Rai e operatori hanno presentano la prima area in Italia e i nuovi scenari di trasmissione dei contenuti radiofonici.
Dopo la televisione anche la radio lascia l’analogico per trasferirsi (progressivamente) sulle frequenze digitali. Il Trentino è la prima provincia in Italia in cui sarà sperimentata la nuova modalità di trasmissione dei contenuti radiofonici. Alla conferenza stampa di presentazione dele prospettive del nuovo media hanno partecipato, tra gli altri, il presidente della Provincia, Alberto Pacher, il direttore generale Rai, Luigi Gubitosi, e il presidente di Ard, Stefano Ciccotti. "Il Trentino - ha sottolineato Gubitosi - è stata scelta come area sperimentale in quanto territorio tecnologicamente avanzato e come partner tradizionale Rai. Qui siamo partiti, con successo, anche per la televisione digitale".

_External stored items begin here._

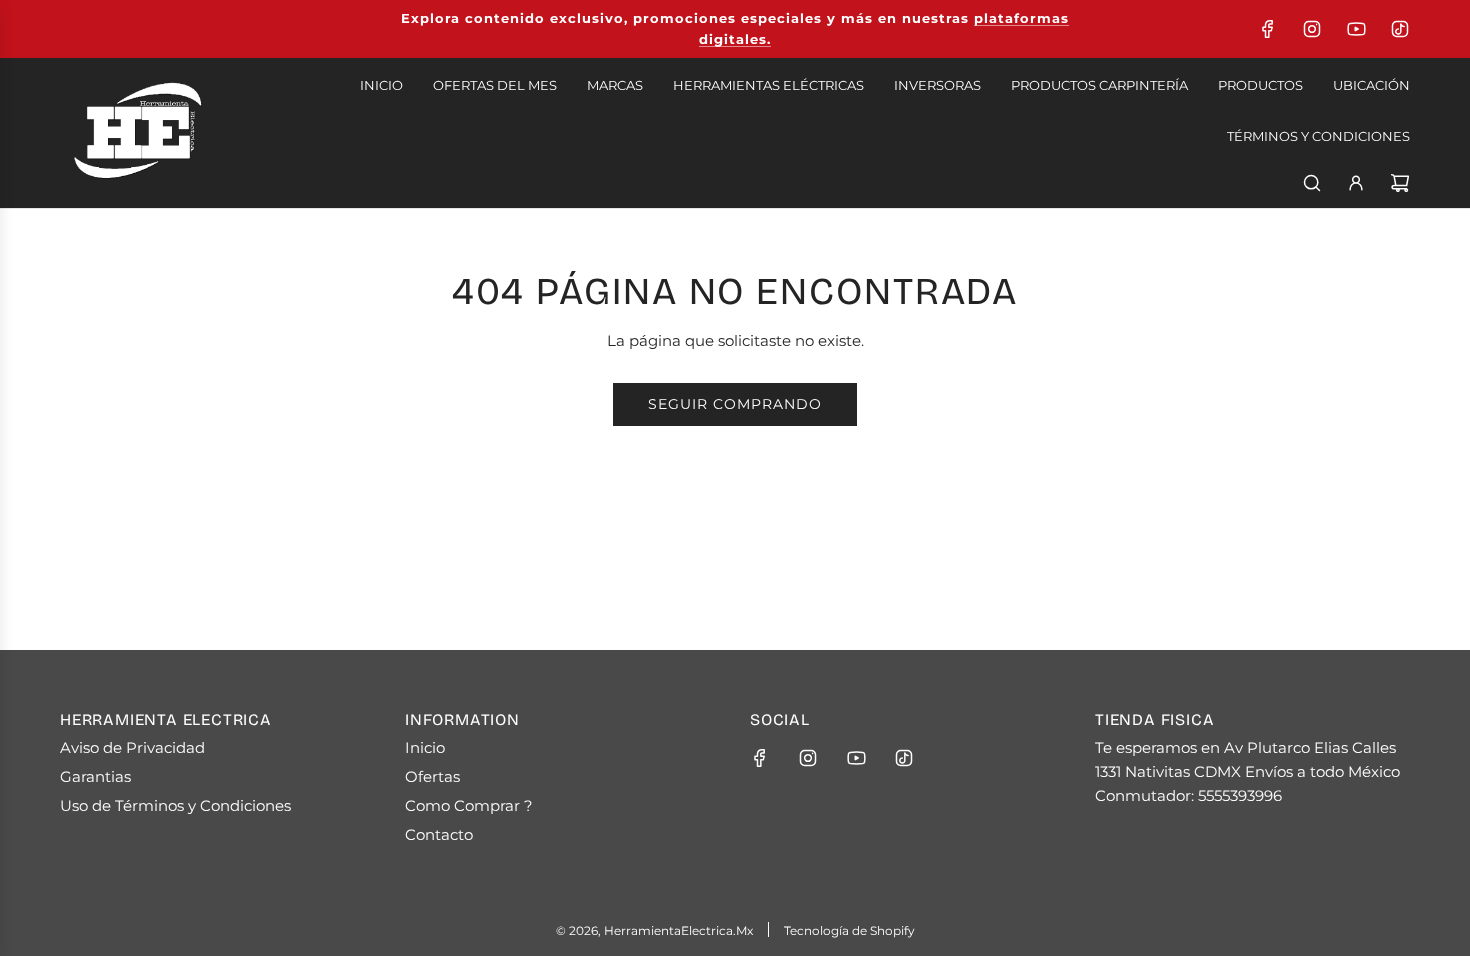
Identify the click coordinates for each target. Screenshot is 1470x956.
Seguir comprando (735, 404)
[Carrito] (1400, 183)
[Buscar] (1312, 183)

Saranno 22 i programmi di varie emittenti, disponibili per il radioascoltatore trentino. "La Provincia Autonoma di Trento - ha spiegato il presidente Alberto Pacher -ritiene importante contestualizzare questo progetto nell’ambito delle politiche da noi perseguite per la digitalizzazione del territorio con una infrastruttura di telecomunicazioni a banda larga".

In particolare nelle aree montane e rurali la banda larga è ora ritenuta condizione essenziale per lo sviluppo, in quanto capace di ridurre l’isolamento, incentivare e trasferire l’innovazione, accelerare i flussi di comunicazione con l’esterno e migliorare l’accesso a servizi innovativi da parte degli enti e delle imprese. La radio digitale, infatti, permette di abbinare al normale ascolto radiofonico una notevole quantità di informazioni aggiuntive, ad esempio sul traffico o meteorologiche, e anche contenuti visuali quali schede ed immagini. Inoltre, la tecnica digitale che sta alla base della nuova modalità di trasmissione di contenuti radio garantisce un’ottima qualità di ascolto e un’elevata copertura del servizio. Per ascoltare la radio digitale è sufficiente disporre di un apparecchio con marchio Dab+. Sono numerosi i modelli oggi in commercio, alcuni dei quali permettono anche la ricezione tradizionale delle emittenti in Fm.